If your staging and production projects, replica counts or targetValues differ use the environment specific override yaml files.
See more info here
deployments:
test-worker:
autoscaling:
enabled: true
minReplicas: 1
maxReplicas: 10
metrics:
- type: External
name: custom.googleapis.com|cloudamqp|rabbitmq|queue|messages
selector:
matchLabels:
metric.labels.rabbitmq_queue: [rabbitmq-queue-name]
metric.labels.host: [rabbitmq-instance-host]
resource.labels.project_id: [your-monitoring-project]
targetValue: "5"
Substitute the appropriate fields in the above YAML to get started.
The name field is the path provided by Stackdriver, substituting custom with custom.googleapis.com and replacing every instance of slash (/) with a pipe(|). Therefore, the name for the metric path custom/cloudamqp/rabbitmq/queue/messages is custom.googleapis.com|cloudamqp|rabbitmq|queue|messages.
The selector field is the set of labels to match for within the path. All metric labels are keys within the matchLabels field, prefixed with metric.labels., so the metric label named host is referred to with the key metric.labels.host. For a metric to be admissible, all labels on the metric must match the values provided here, but not filtering for all the labels that uniquely identify the source may cause unexpected behaviour, such as the aggregation of metrics from all hosts.
If you opted above to use the approach to monitor all queues rather than a single one, make sure you replace the name field with the appropriate /overview/ path and remove the rabbitmq_queue label filter.

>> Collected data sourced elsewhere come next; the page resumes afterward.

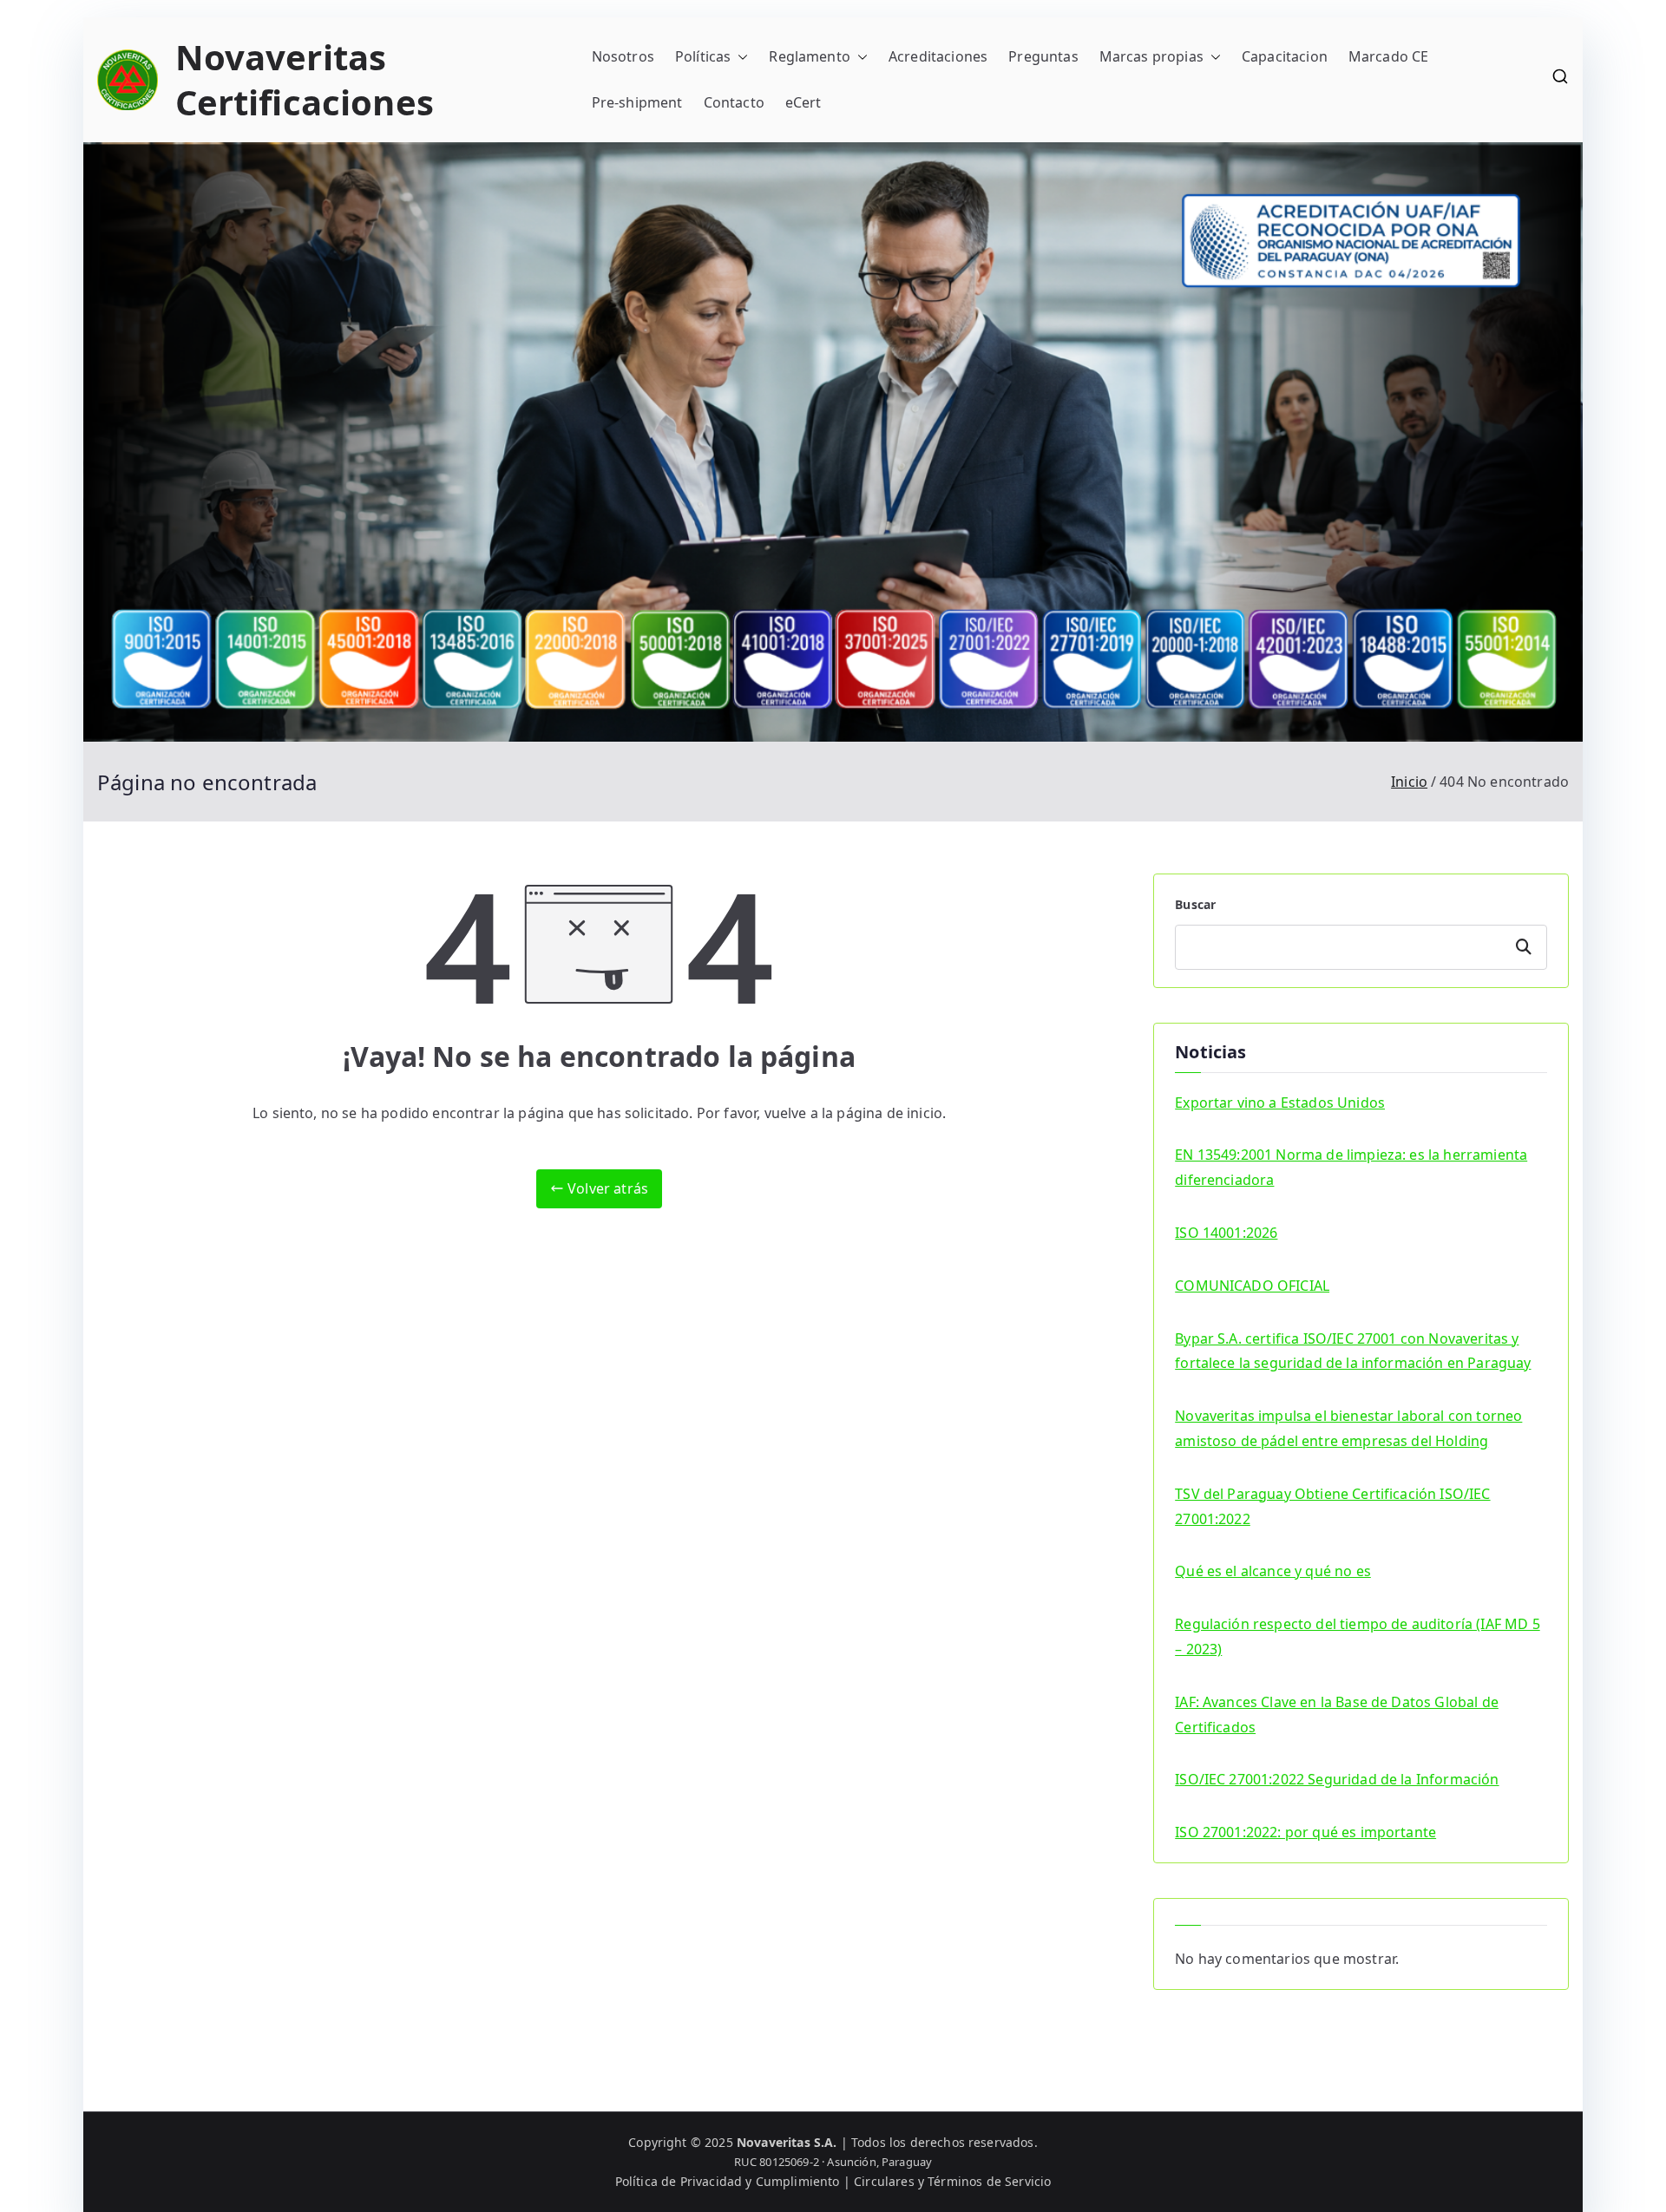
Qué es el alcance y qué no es (1273, 1570)
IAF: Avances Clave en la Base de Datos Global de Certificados (1337, 1714)
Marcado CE (1388, 56)
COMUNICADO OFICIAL (1252, 1285)
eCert (803, 102)
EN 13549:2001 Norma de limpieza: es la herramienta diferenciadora (1351, 1167)
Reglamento (809, 56)
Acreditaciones (938, 56)
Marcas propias (1151, 56)
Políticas (703, 56)
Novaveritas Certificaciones (304, 79)
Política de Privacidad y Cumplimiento (727, 2181)
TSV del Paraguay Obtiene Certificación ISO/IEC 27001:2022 (1332, 1506)
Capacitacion (1285, 56)
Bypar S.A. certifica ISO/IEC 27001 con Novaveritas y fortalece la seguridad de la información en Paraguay (1353, 1351)
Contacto (734, 102)
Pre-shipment (637, 102)
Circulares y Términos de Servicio (952, 2181)
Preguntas (1043, 56)
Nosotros (623, 56)
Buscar (1195, 904)
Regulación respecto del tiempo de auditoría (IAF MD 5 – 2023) (1357, 1636)
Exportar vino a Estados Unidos (1280, 1102)
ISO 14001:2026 (1226, 1232)
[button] (739, 56)
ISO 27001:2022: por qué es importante (1305, 1832)
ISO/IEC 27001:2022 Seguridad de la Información (1337, 1779)
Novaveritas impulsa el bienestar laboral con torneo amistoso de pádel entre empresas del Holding (1348, 1428)
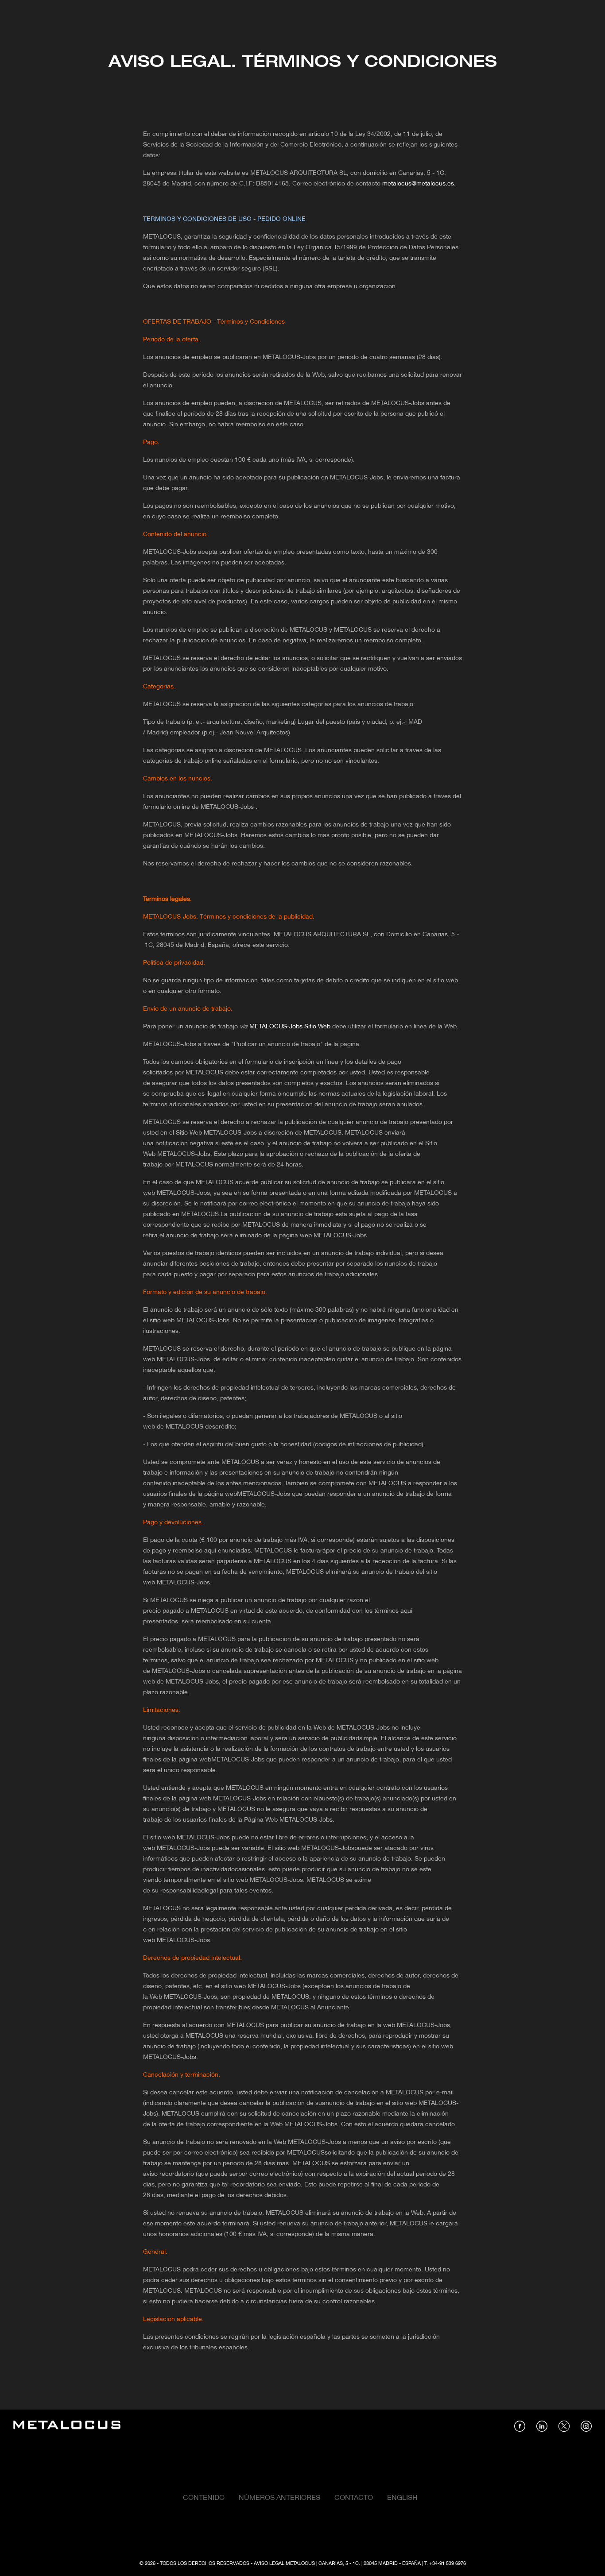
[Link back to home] (66, 2426)
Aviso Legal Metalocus (284, 2563)
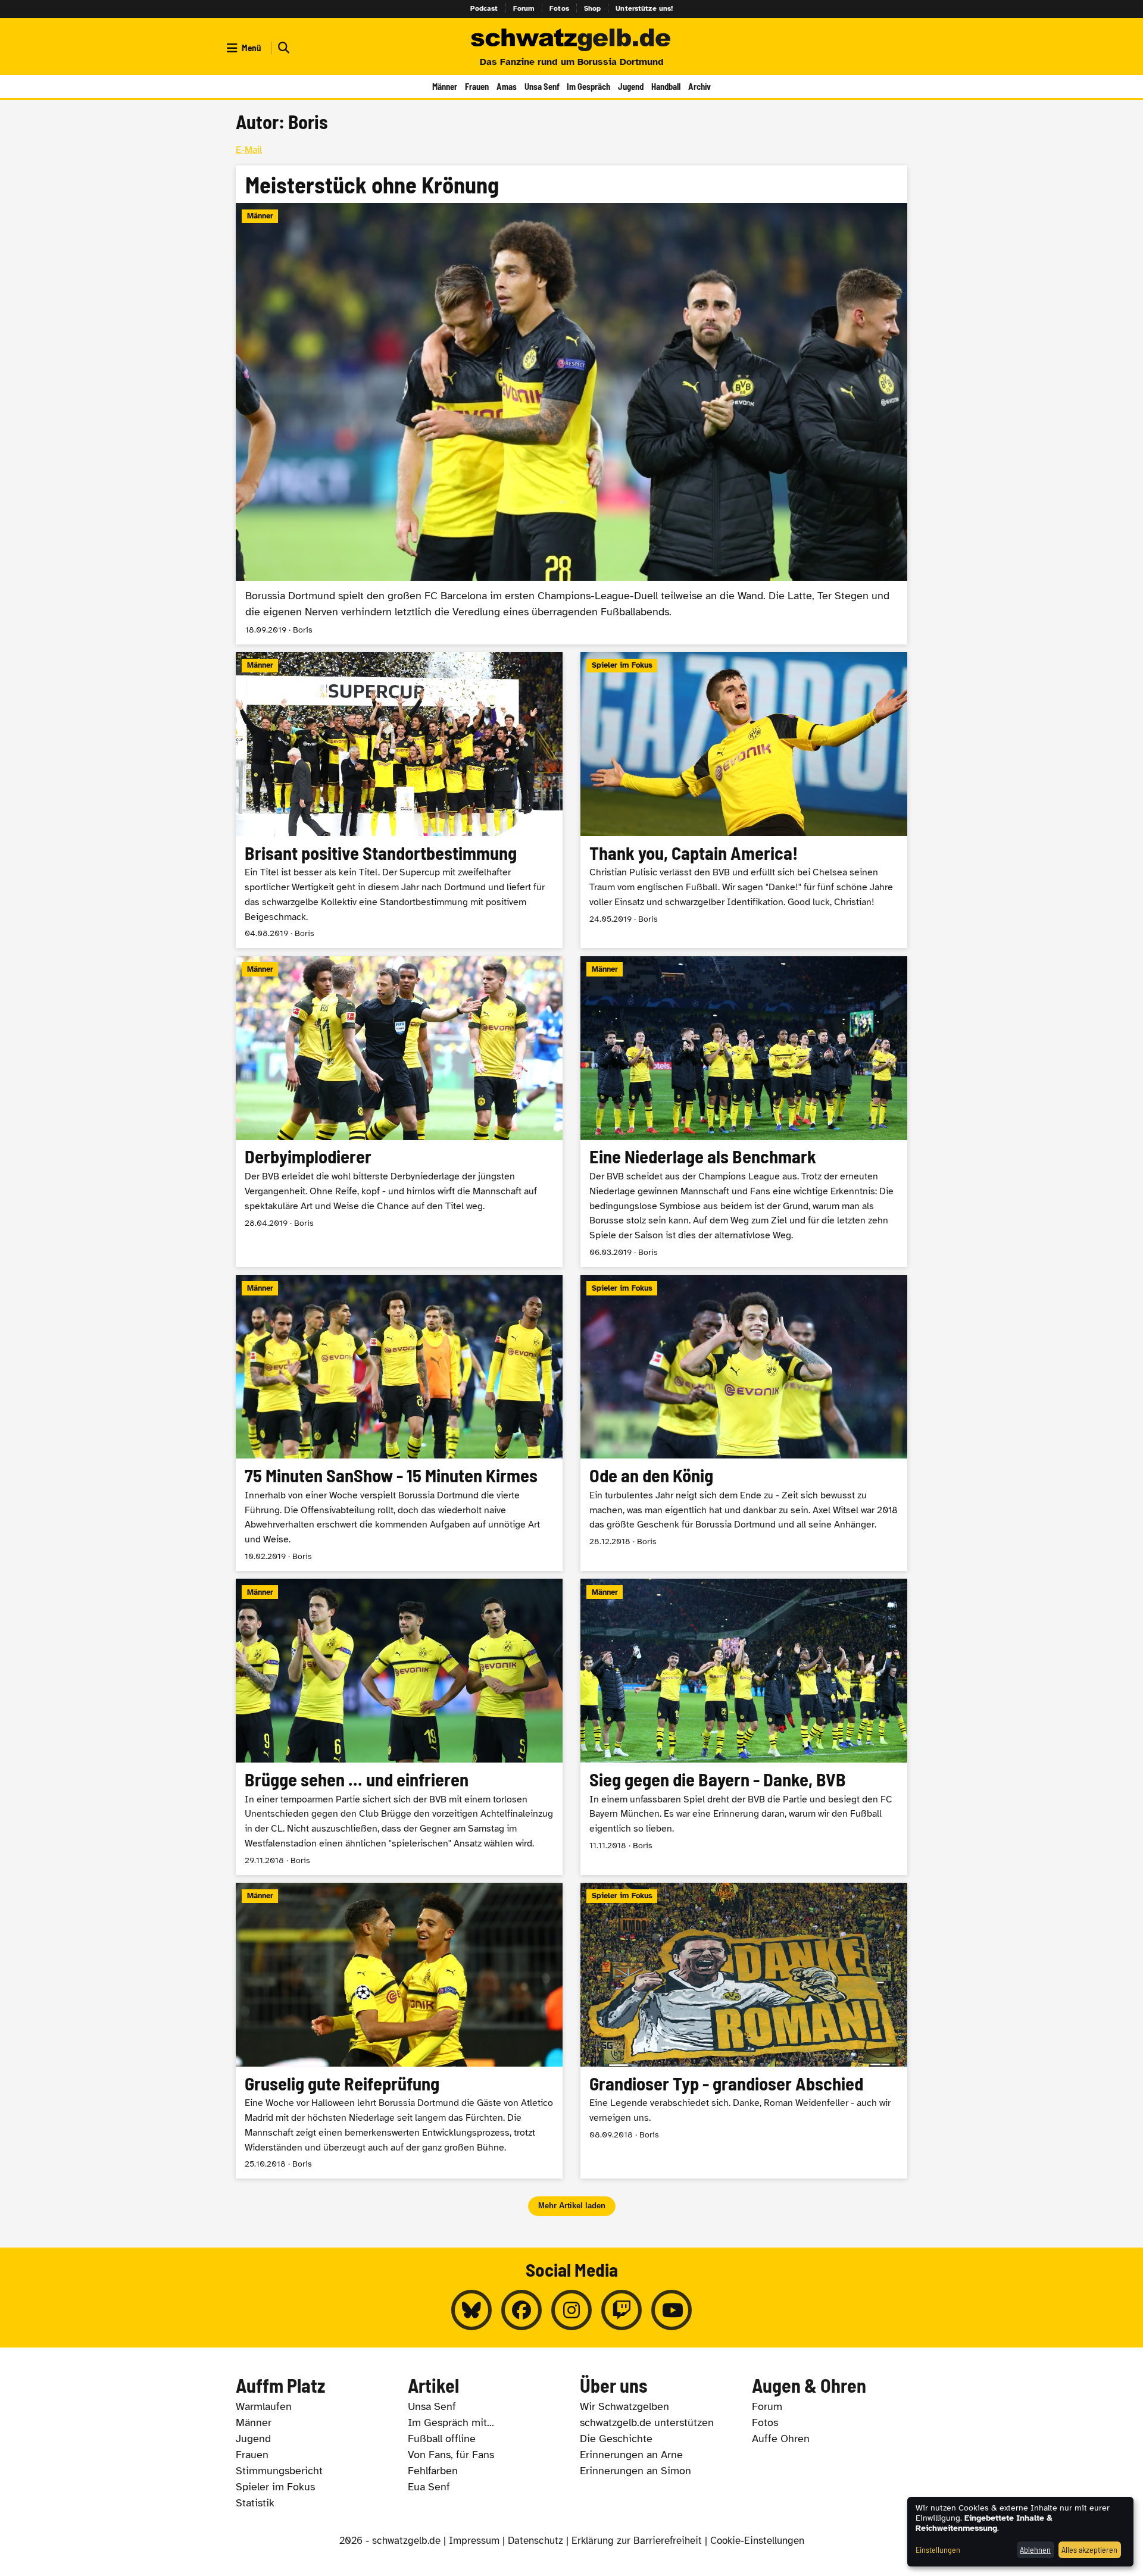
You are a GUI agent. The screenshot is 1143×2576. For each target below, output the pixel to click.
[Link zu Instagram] (571, 2310)
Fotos (559, 8)
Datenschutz (535, 2540)
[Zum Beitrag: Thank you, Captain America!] (743, 800)
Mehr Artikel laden (571, 2205)
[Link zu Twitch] (621, 2310)
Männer (444, 86)
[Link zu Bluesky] (471, 2310)
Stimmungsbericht (279, 2470)
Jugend (631, 86)
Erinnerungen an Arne (631, 2454)
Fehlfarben (433, 2470)
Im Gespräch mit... (451, 2422)
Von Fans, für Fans (451, 2454)
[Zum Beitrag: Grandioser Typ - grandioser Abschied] (743, 2031)
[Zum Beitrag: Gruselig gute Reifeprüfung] (399, 2031)
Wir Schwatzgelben (624, 2406)
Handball (665, 86)
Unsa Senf (542, 86)
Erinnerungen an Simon (635, 2470)
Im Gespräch (588, 86)
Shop (592, 8)
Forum (524, 8)
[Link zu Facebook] (521, 2310)
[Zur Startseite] (571, 40)
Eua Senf (429, 2486)
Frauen (477, 86)
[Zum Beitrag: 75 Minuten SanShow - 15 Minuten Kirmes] (399, 1423)
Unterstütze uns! (644, 8)
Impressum (474, 2540)
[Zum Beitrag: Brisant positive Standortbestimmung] (399, 800)
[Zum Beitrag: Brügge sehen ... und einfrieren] (399, 1726)
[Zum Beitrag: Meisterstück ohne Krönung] (571, 404)
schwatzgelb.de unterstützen (647, 2422)
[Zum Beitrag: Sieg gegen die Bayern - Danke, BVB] (743, 1726)
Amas (506, 86)
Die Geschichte (616, 2438)
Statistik (255, 2502)
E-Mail (249, 150)
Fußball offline (442, 2438)
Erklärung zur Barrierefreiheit (637, 2540)
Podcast (484, 8)
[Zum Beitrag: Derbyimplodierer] (399, 1111)
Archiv (699, 86)
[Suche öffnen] (282, 48)
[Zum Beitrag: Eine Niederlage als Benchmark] (743, 1111)
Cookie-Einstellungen (757, 2540)
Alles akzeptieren (1089, 2549)
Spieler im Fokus (275, 2486)
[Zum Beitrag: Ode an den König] (743, 1423)
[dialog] (1020, 2531)
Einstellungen (938, 2549)
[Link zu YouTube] (671, 2310)
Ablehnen (1035, 2549)
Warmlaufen (264, 2406)
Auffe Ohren (781, 2438)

In the version of Kubernetes that is currently running on the cluster, we do not have any more granular control over how the autoscaling happens, in all cases the default behaviour is used. The default behaviour of the autoscaler is to rotate is to double the number of pods every 60 seconds whenever the target value is exceeded. If the number of pods rotating in is less than 4, 4 additional pods are added instead. In all cases, this cannot scale beyond the maximum number of replicas specified. Similarly, when downscaling is required, the amount of pods is halved every 60 seconds.
You may notice that this autoscaling tends to overscale your deployments. This is expected behaviour as our external metrics are not real-time - CloudAMQP will aggregate and post metrics no more often than once a minute, unlike internal operational metrics which are available in real-time to Kubernetes. There is no reason to worry about this, just note that for the time being, Kubernetes may have a disproportionately large response to traffic spikes that we would not classify as severe. In a future version, this behaviour will be more controllable.
If you do not have k9s installed, check out this tutorial on how to install and use it.
Open k9s, navigate to the appropriate kubernetes context (staging or production) and type :hpa, then press enter. You will be taken to the list of horizontal pod autoscalers in the cluster.
Here, you can see the overview of your autoscaler - which deployment it scales, the current and target value of the metric that you are scaling on, what the minimum and maximum number of pods are that the autoscaler will scale to, and the current number of replicas.
By hitting Enter while the appropriate HPA is selected, you can view even more details about the actions taken by the scaler.
This image shows the details of the example autoscaler used for this tutorial. The events section in the description describes the aggregated actions taken by this autoscaler. While this information can get messy over time, you can track what actions were taken recently by looking at the age of the event. In this image, it is shown that 40 seconds ago, the autoscaler decided to increase the number of pods in the deployment to 4, and then 16 seconds later, it decided to further increase the number of pods to 5 in response to a value that is still over target.